* **Record set**
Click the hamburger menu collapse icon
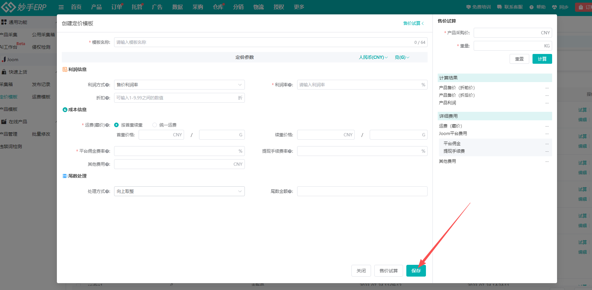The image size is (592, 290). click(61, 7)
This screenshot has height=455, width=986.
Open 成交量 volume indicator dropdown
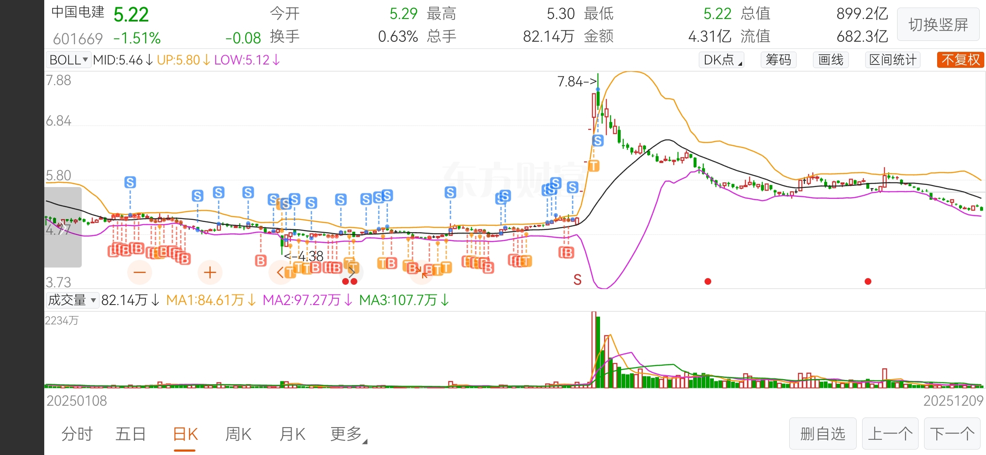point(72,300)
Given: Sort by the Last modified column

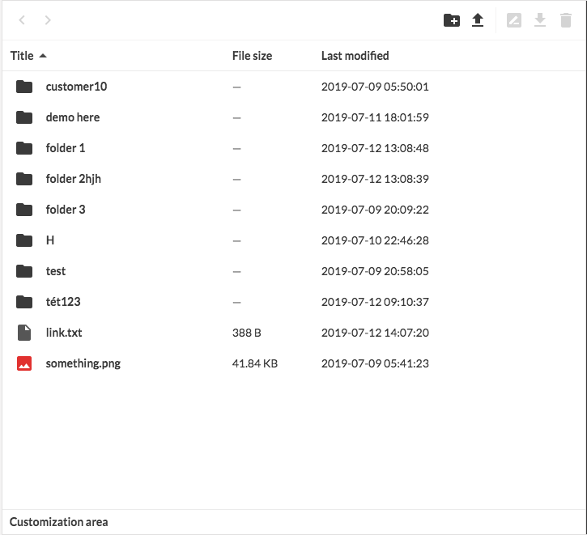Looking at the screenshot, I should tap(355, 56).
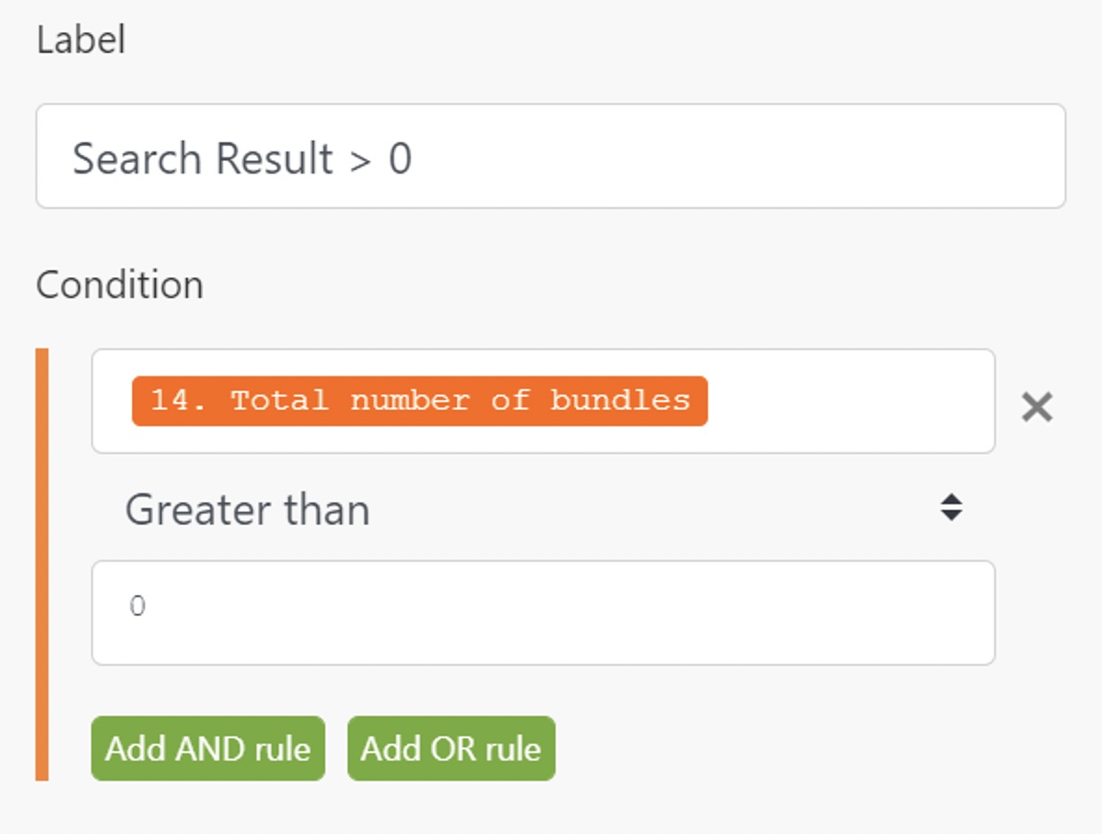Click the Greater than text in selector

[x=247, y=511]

* **Exercise**
Return, word for word, the stretch of rows from the line containing "This screenshot has height=455, width=986." through the end of the rows, with both ends included. Leave the pictures out of your answer.

* **Answer to the exercise**
This screenshot has height=455, width=986.
Open 成交量 volume indicator dropdown
point(72,300)
Given: Sort by the Last modified column

Looking at the screenshot, I should tap(355, 56).
Click the Greater than text in selector

[x=247, y=511]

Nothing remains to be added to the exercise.